The Kobita Club
- The Kobita Club logo
- Founded: December 2011
- Founder: Surojit Chatterjee
- Type: Literary Group
- Location: Kolkata, West Bengal, India;
- Region served: Worldwide
- Members: 1088+
- Website: www.kobitaclub.com

= Kobita Club =

Bengali literary group

The Kobita Club is a literary group consisting of poetry lovers, specifically Bengali. The club was founded in early December 2011 by Surojit Chatterjee, music director and lead vocalist of Bangla Band, Surojit O Bondhura & Bhoomi. The Kobita Club was later developed as a website, where poets and poetry lovers all over the world, share creative thoughts and expressions in the form of poetry. The club is registered under the West Bengal Society Registration Act 1961.

== History ==

In December 2011, as a concept of writing poetry, Surojit Chatterjee asked the members of The Kobita Club to write lines following 'Ar bhallagena tomay chhara....' in the 'Surojit O Bondhura Kobita Club' social networking page. With about 460 writings stacking one upon another Surojit Chatterjee decided to make a full-fledged website to archive the poems.

On 28 September 2012, at YMCA Hall, Kolkata, Kobita Club officially launched its website. Bengali author and poet Shri Sunil Gangopadhyay made the inauguration of the website. Apart from poems, the website also contains paintings and photographs.

== Publications ==

=== E-magazines ===
E-magazines contains poems based on particular theme.
- The first e-magazine was the 'Jolrong', which was published on late March 2012. It contained poems based on the theme 'Jol' (water) and 'Rong'(Colors).
- It was followed by 'Bristi Buzz'. 'Bristi Buzz' was published on 5 July 2012; rainy season being the main theme of this magazine.
- 'Dos-e-Dos' was published after one month. The poems in this magazine was limited to 10 lines.
- The 4th e-magazine that was published was 'Robi Chorit' on 5 September 2012. The magazine contained poems on various characters created by Rabindranath Tagore.
- The 5th e-magazine, 'Hese Khun', which was published on 6 October 2012 was made up of humorous poems.

=== Books ===
Kobita club published its first book KobitaClub.Com, on 30 January 2013 in the Kolkata Book Fair under Patra Bharati Publications. The book contained 101 poems of different poets across the world and is described as '101 ti sadharon kobita noy'.
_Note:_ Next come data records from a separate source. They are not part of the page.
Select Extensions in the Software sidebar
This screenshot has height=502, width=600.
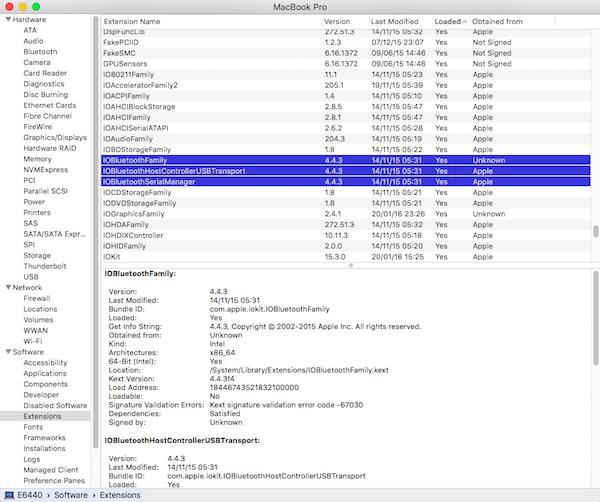(x=42, y=416)
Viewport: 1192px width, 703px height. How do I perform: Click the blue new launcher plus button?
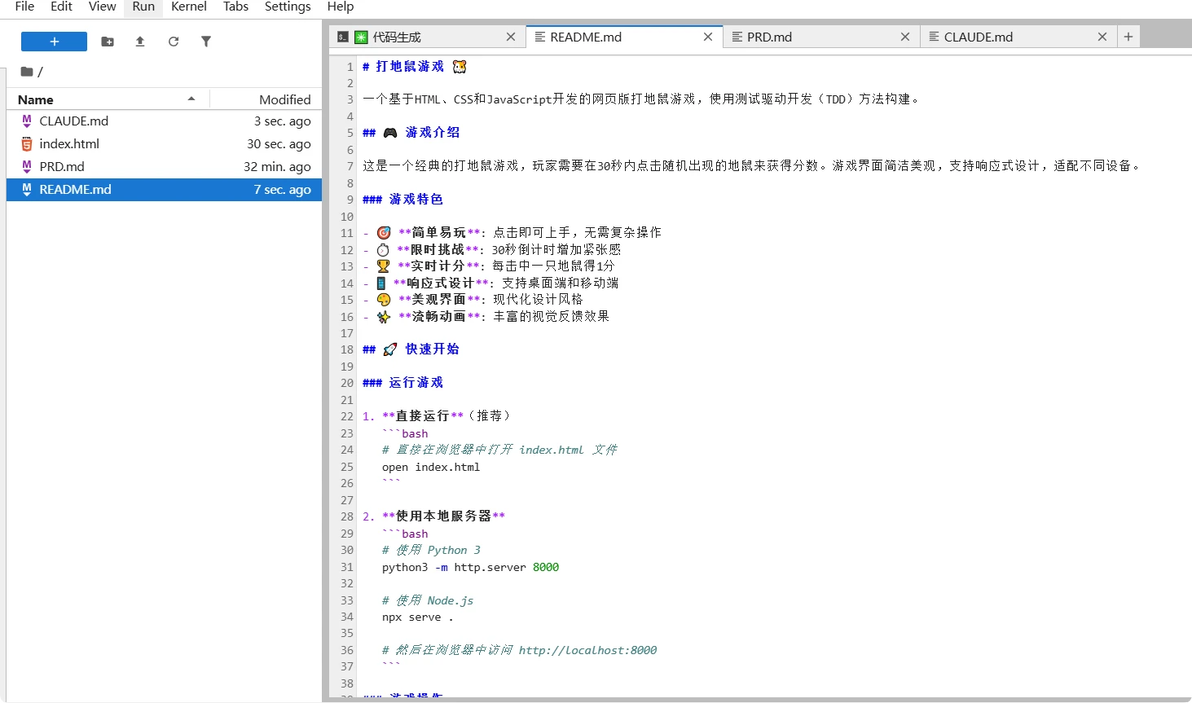click(x=54, y=42)
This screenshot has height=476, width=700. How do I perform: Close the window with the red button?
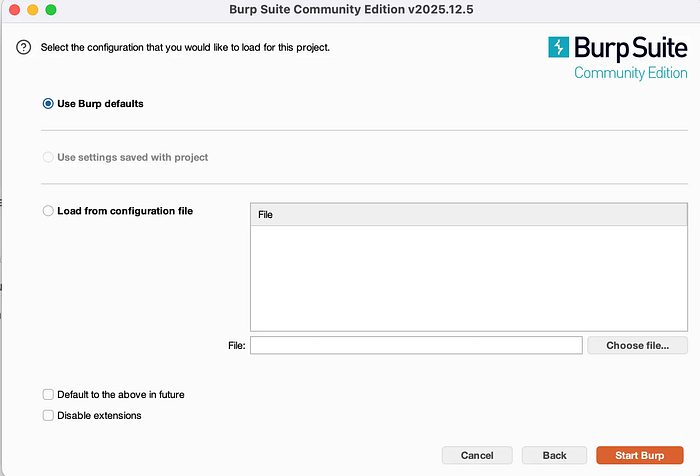pos(14,9)
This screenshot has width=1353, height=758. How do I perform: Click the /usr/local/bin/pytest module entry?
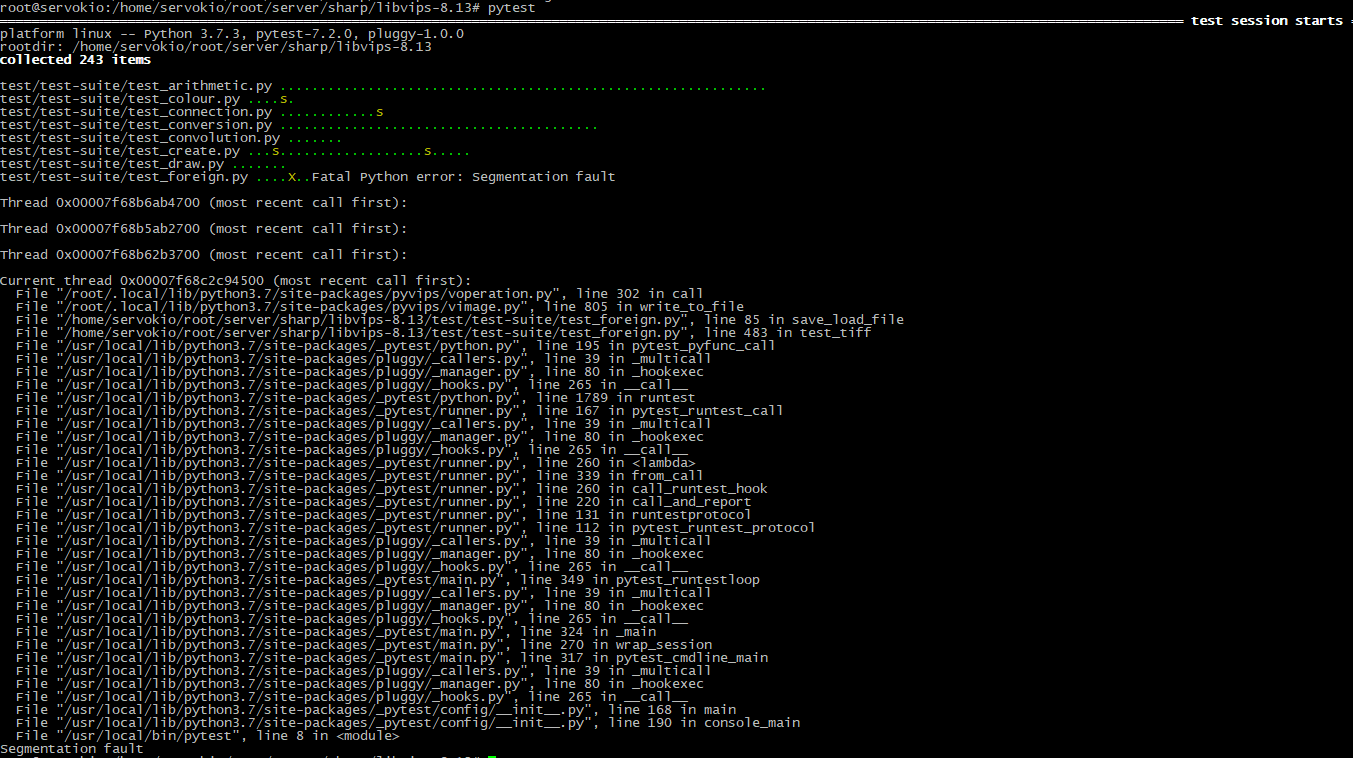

In the year 2014, at Kolkata International Book Fair 2014, Kobita Club launched its second poem collection entitled Kobita Club Dot Com 2'. The book contains 102 new poems of different poets across the world.

Kobita Club with Patrabharati Publishers launched its first short stories collection, Alpo Kathay Gappo on 4 August 2014 in the presence of popular litterateur Sanjib Chattopadhyay and poet Krishna Basu at Niranjan Sadan. Alpo Kathay Goppo includes 60 different short stories written by the members of The Kobita Club from all over the world.

== Recent works ==

Indian recitation band Mahul is working with the Kobita Club from the year 2013 to promote literary awareness.